_ACTIVITY_: Nothing other than the lines from the one containing "[Coach's Corner Pizzeria" through the last line of the data below should be output, each reproduced exactly.

_THE RECORDS_:
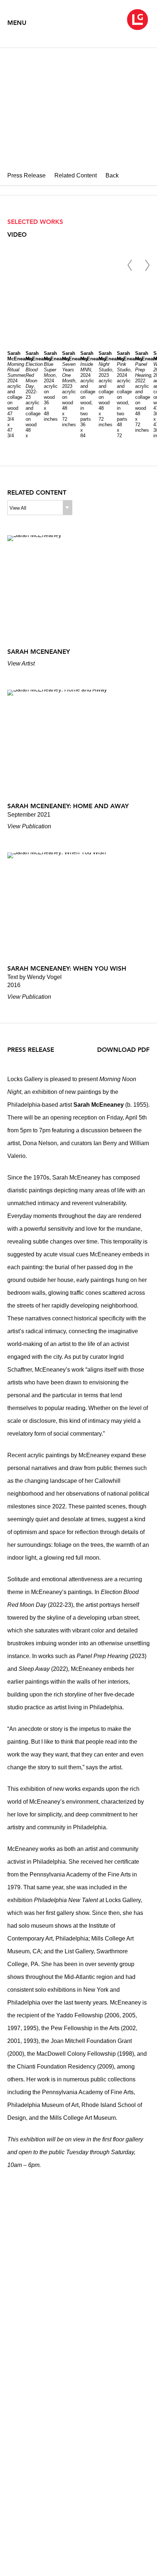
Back (112, 175)
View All (17, 508)
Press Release (26, 175)
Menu (16, 22)
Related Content (75, 175)
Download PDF (123, 1049)
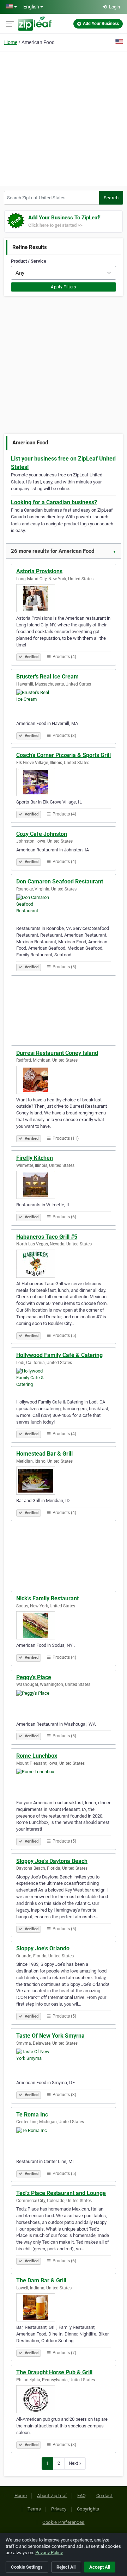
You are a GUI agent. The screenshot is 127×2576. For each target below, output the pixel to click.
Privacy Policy (49, 2552)
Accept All (99, 2567)
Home (10, 42)
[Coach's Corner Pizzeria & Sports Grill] (63, 782)
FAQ (81, 2495)
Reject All (65, 2567)
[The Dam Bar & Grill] (63, 2307)
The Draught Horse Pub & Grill (54, 2372)
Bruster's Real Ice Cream (47, 676)
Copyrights (88, 2509)
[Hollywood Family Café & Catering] (63, 1382)
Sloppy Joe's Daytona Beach (51, 1861)
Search (111, 197)
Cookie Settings (27, 2567)
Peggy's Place (33, 1677)
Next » (75, 2463)
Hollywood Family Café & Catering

_SOLUTION TO THIS PROBLEM_:
[Coach's Corner Pizzeria & Sports Grill] (63, 782)
FAQ (81, 2495)
Reject All (65, 2567)
[The Dam Bar & Grill] (63, 2307)
The Draught Horse Pub & Grill (54, 2372)
Bruster's Real Ice Cream (47, 676)
Copyrights (88, 2509)
[Hollywood Family Café & Catering] (63, 1382)
Sloppy Joe's Daytona Beach (51, 1861)
Search (111, 197)
Cookie Settings (27, 2567)
Peggy's Place (33, 1677)
Next » (75, 2463)
Hollywood Family Café & Catering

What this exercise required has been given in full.